◆ What is expected: Please continue the forum post about six failed IUI attempts, starting right after its final sentence.

◆ Source document:

# 6 failed IUI attempts - what next?



## KittyB (May 1, 2006)

We are just at the end of the sixth IUI attempt, and I'm virtually certain this one hasn't worked either (AF is imminent, I'm sure, and I've already got two BFNs under my belt, despite being a few days 'late' - thanks, Clomid ). We had four natural cycles, and the last two with Clomid and HCG. 

Considering we have managed to conceive naturally three times in the past, I was sure that IUI would've worked for us, and now that it hasn't, I am feeling even less optimistic about IVF. Our consultant mentioned a research scheme at the hospital which (if we took part) would mean us going into one of three groups (via a 'lottery'). The three treatment groups are: 6 stimulated IUI cycles, 3 IVF-eSET cycles, or 6 IVF MNC cycles. I am interested in the IVF options, but after the 6 failed IUI cycles, I don't want to risk having another 6. I don't even know if the IVF options would be 'strong enough' to work for us.

(Collected data entries)

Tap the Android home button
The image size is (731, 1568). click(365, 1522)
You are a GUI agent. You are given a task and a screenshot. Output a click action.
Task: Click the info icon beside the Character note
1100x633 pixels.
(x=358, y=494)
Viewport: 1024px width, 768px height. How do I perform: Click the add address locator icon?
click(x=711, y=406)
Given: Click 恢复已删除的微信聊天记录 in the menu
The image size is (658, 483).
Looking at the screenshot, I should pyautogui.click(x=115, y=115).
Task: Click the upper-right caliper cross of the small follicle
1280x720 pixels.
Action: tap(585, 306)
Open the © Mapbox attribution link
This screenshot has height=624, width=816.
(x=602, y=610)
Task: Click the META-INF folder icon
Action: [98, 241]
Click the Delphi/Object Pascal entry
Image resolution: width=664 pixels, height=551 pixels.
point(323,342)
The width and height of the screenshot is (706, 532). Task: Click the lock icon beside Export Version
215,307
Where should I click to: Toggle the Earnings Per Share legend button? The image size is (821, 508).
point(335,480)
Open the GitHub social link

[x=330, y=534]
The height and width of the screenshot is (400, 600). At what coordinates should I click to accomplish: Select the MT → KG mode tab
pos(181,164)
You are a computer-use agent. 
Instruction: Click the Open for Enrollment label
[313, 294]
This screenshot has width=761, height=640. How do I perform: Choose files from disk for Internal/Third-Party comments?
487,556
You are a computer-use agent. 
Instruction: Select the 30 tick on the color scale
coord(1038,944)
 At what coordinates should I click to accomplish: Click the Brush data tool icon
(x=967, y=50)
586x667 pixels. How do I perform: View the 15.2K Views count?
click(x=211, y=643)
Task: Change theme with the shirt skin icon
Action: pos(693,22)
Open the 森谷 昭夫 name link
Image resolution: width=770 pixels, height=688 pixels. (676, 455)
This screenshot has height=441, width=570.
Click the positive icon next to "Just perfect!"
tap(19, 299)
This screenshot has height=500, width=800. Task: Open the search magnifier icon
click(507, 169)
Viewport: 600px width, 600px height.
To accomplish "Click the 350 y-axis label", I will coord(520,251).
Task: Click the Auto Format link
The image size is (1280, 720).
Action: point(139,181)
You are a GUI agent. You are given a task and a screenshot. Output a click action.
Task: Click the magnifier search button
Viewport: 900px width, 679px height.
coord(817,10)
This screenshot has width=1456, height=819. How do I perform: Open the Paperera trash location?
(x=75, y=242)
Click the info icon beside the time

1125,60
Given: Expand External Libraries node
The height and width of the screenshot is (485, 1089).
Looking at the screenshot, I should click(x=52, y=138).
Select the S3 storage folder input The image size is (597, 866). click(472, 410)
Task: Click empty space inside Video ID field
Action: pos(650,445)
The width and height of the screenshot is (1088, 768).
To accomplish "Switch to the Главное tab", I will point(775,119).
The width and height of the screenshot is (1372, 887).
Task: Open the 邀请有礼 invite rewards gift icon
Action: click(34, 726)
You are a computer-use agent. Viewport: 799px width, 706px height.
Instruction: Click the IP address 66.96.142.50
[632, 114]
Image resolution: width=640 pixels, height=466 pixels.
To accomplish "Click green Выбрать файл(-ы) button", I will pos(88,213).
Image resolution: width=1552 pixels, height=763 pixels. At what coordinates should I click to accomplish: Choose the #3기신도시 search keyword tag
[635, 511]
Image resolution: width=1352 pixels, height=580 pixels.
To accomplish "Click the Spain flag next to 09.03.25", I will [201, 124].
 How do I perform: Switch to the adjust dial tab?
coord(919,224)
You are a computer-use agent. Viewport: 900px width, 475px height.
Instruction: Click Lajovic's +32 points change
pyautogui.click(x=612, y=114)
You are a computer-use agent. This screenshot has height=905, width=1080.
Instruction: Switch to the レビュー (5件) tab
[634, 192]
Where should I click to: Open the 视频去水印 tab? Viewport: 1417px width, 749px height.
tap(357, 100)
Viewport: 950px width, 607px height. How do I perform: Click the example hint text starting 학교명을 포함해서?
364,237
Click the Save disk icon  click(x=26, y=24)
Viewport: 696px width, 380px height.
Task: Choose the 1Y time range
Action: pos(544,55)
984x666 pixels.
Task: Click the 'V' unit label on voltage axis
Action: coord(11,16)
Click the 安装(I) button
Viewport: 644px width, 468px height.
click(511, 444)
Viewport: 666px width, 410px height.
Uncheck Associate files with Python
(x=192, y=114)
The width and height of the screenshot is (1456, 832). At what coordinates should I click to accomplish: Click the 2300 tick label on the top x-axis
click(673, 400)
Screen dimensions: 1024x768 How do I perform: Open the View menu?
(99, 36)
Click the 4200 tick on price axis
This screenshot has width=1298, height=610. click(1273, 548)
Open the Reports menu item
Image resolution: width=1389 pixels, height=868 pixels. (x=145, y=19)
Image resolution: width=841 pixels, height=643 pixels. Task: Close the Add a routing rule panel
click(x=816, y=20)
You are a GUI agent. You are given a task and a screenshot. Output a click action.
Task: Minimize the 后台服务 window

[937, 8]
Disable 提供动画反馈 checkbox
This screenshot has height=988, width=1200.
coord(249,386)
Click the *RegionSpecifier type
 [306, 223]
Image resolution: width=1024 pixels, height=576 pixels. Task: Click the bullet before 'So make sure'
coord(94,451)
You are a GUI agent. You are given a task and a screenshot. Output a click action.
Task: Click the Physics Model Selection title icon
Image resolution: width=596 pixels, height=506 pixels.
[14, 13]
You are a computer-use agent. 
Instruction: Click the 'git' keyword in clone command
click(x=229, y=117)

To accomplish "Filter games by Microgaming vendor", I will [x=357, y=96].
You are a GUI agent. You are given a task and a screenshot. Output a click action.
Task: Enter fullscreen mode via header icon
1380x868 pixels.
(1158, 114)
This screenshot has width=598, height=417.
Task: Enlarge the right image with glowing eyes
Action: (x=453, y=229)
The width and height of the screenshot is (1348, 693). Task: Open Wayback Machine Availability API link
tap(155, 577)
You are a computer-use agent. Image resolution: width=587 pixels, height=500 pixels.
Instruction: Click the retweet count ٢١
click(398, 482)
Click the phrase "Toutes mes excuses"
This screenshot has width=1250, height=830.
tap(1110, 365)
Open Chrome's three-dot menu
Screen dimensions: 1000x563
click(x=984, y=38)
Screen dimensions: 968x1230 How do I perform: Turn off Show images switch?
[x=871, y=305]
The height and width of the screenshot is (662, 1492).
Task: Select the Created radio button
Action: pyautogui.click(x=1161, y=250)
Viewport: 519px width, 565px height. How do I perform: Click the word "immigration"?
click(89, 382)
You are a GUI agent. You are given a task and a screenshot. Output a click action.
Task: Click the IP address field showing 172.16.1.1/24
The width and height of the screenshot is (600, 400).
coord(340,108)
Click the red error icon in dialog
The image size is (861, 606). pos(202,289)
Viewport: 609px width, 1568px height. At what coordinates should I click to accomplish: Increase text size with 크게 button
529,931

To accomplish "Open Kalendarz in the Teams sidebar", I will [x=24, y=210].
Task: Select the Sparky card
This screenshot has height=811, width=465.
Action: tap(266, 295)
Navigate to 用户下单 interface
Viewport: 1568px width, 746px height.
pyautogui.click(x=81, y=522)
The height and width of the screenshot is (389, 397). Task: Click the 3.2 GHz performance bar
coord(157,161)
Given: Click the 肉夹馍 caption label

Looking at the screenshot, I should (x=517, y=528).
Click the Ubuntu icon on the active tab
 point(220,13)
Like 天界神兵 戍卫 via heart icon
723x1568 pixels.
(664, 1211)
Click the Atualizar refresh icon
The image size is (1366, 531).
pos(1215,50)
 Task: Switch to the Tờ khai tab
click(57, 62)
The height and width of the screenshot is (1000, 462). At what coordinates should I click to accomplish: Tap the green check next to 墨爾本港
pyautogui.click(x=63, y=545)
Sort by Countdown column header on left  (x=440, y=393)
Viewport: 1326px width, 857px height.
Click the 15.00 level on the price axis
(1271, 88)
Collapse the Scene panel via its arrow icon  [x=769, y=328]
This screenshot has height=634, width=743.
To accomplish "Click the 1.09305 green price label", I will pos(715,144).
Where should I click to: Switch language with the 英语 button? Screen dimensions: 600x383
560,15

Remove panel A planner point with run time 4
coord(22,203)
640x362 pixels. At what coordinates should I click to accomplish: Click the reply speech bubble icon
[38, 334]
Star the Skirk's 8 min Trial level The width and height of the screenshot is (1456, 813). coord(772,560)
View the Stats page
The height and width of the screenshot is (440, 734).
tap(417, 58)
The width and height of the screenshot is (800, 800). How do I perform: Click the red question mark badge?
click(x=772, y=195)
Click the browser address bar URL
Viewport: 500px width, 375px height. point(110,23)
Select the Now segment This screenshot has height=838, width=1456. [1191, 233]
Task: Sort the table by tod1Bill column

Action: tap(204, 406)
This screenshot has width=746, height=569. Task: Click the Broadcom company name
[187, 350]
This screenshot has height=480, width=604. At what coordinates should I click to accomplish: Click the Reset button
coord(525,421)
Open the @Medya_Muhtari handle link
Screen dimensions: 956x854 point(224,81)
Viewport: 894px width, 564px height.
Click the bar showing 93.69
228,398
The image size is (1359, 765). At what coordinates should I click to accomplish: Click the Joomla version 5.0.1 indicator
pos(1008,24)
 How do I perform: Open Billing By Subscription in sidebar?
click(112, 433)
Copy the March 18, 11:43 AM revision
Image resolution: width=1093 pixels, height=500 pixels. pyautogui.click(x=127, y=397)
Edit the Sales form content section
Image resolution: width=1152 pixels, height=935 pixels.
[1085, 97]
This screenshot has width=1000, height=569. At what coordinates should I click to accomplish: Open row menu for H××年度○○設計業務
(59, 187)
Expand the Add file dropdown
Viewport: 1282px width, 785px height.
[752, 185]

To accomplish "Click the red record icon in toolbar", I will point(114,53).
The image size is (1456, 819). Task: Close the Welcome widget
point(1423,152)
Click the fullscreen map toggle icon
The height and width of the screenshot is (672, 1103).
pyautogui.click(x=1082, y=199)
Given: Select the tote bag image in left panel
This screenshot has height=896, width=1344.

◆ Output for this exercise:
Does anyone have any advice or experience that might help me feel a little more positive? I'm feeling pretty down and hormonal at the moment - anniversary of the last m/c was yesterday and it's all a bit much at the moment.


----------



## Mrs Nikki (Nov 13, 2004)

Hun just to say I had 12 courses of Clomid all BFN's, 3 IUI's all BFN's and on my last tx - ICSI - BFP - twins - don't give up - I know how you are feeling as I felt the same.


----------



## KittyB (May 1, 2006)

Thanks, Mrs Nikki. I take it after 3 IUIs your doctor/consultant decided it wasn't working for you, or was it your decision to try ICSI? And congrats on the twins!


----------



## Mrs Nikki (Nov 13, 2004)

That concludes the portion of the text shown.